**Stated exercise 1**: In the Misano MotoGP report, translate into Spanish the sentence "On Friday the Ducatis had trouble breaking the top six."
**Stated exercise 2**: List every rider the Misano MotoGP report names, giving each by full name.
**Stated exercise 3**: Carry the Misano MotoGP report forward from its last sentence with one more paragraph.

**Text excerpt**:
::::
For the first time since 1949 when MotoGP invented itself, eight different riders have won a premier class race in a single season.  Repsol Honda #2 Dani Pedrosa, mired in the worst slump of his career, winless in 2016, busted out today on the shores of the sun-drenched Adriatic with a convincing win over Valentino Rossi and Jorge Lorenzo.  For series leader Marc Marquez, another exercise in damage limitation worked well enough to keep his margin at 43 points with five rounds to go.

Practice

The WCMS at Misano is one of those “technical” tracks where the bikes don’t peg the throttle in 6th very much.  Top speeds are “low.”  On Friday the Ducatis had trouble breaking the top six.  It’s a great track with something for every taste and budget but does not play well to the Ducati’s strengths.  On Friday, it looked like it might be prime hunting grounds for Maverick Vinales, who gets around those tight areas with ease on his GSX-RR, if it weren’t too hot at race time. (BTW they’re going to love Vinales in Yamahaland.)

2016 Misano MotoGP Vinales

Vinales looked strong throughout the weekend at Misano.
::::
**Data segment**:
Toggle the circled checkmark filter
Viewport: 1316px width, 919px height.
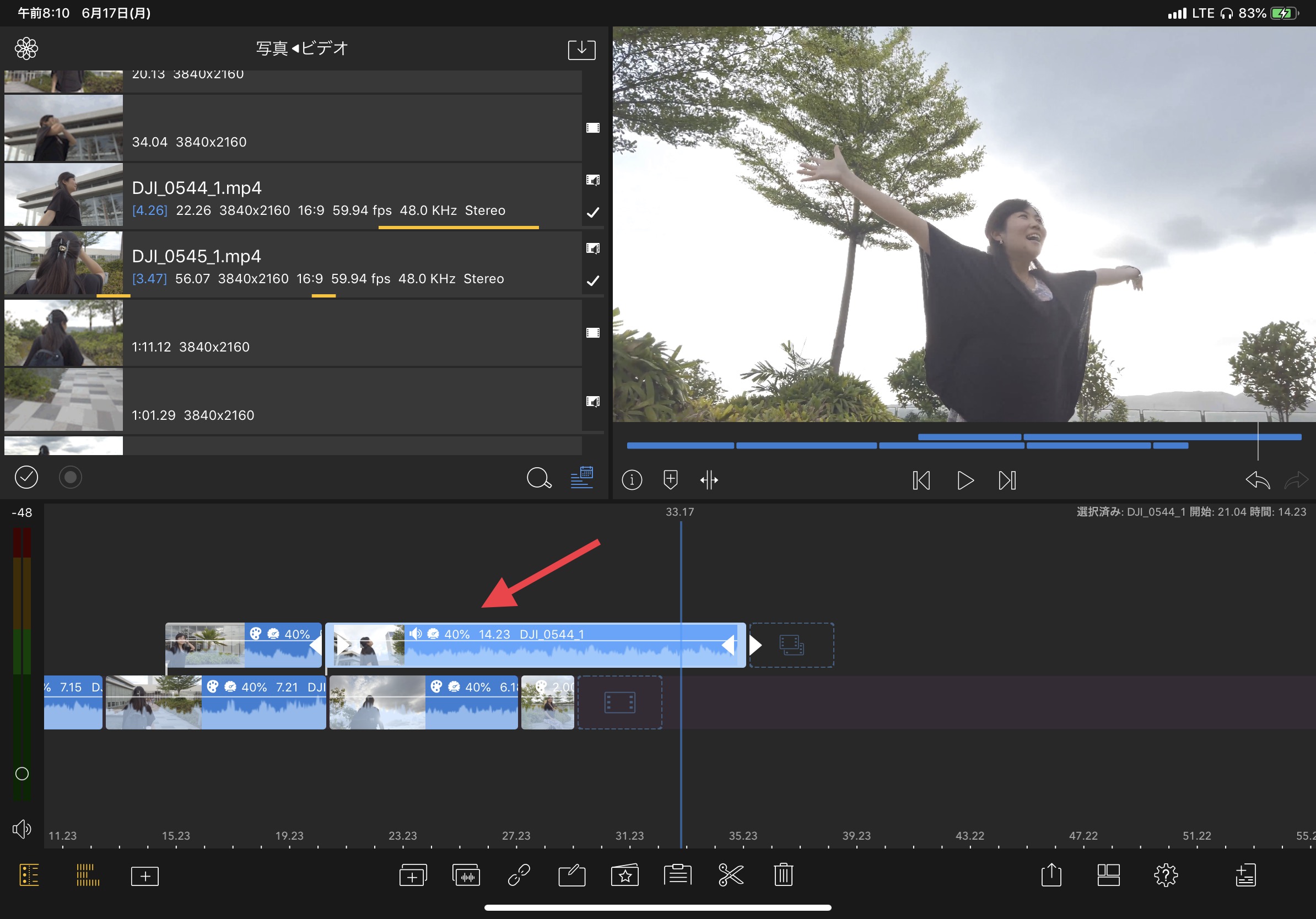[26, 477]
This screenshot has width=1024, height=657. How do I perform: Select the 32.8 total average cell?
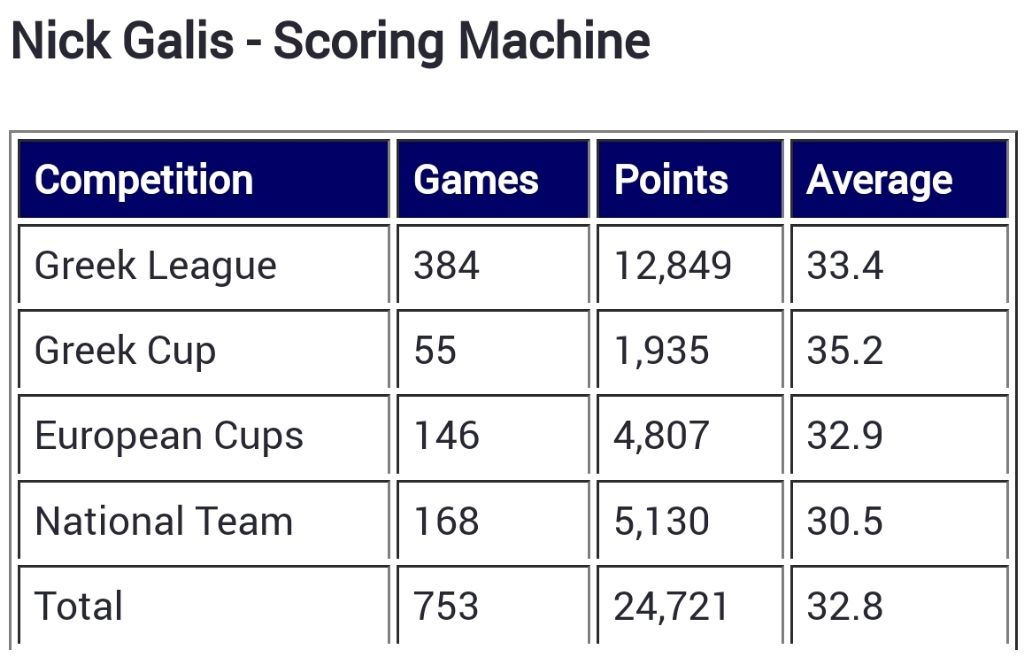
::::
**Task answer 1**: El viernes, las Ducati tuvieron problemas para entrar entre los seis primeros.

**Task answer 2**:
Dani Pedrosa
Valentino Rossi
Jorge Lorenzo
Marc Marquez
Maverick Vinales

**Task answer 3**:
Lorenzo looked strong in FP1.  Rossi took FP1 because he felt like it – home race and all – and Marquez was keeping his powder dry. Pol Espargaro had a great Friday. Iannone took himself out of Round 13 at least with a formidable high-side in FP1 and a resulting cracked vertebra, his place on the factory-issue bike being taken by the very capable Michele Pirro.  There was a Pedrosa sighting during FP2.  By Q2 time it was hot but not insanely, Sepang-style hot. During the Sunday morning warm-up, it was Marquez, Rossi, Pirro and Dovizioso, team Ducati having apparently fixed a few things overnight:

FP1: Rossi PEspargaro Vinales
FP2: PEspargaro Pedrosa Dovizioso
FP3: Marquez Lorenzo Vinales
FP4: No One Cares
Q2: Lorenzo Rossi Vinales Marquez

Marquez, Pirro and Dovizioso made up the second row, with Crashlow qualifying 7th and Pedrosa 8th.

Eight for Eight

My notes make no mention of Pedrosa until Lap 5 when he went through on Maverick Vinales’ Suzuki into 5th place.  The factory Yamahas dominated early, with Lorenzo taking the holeshot into the early lead, only to give it up to Rossi on Lap 2.  Misano, a sea of yellow, is the only circuit on the calendar that offers a home court advantage to a rider – Rossi – which is palpable and can affect the outcome of the race.  For 20 laps today it appeared the homeboy would win.  But Pedrosa, having qualified 8th, his struggle continuing, took our advice today, said “to hell with it,” put his head down, and won by 2.8 seconds over a disappointed Rossi, with Lorenzo ending the day in third, equally disgusted at having been unable to get away early.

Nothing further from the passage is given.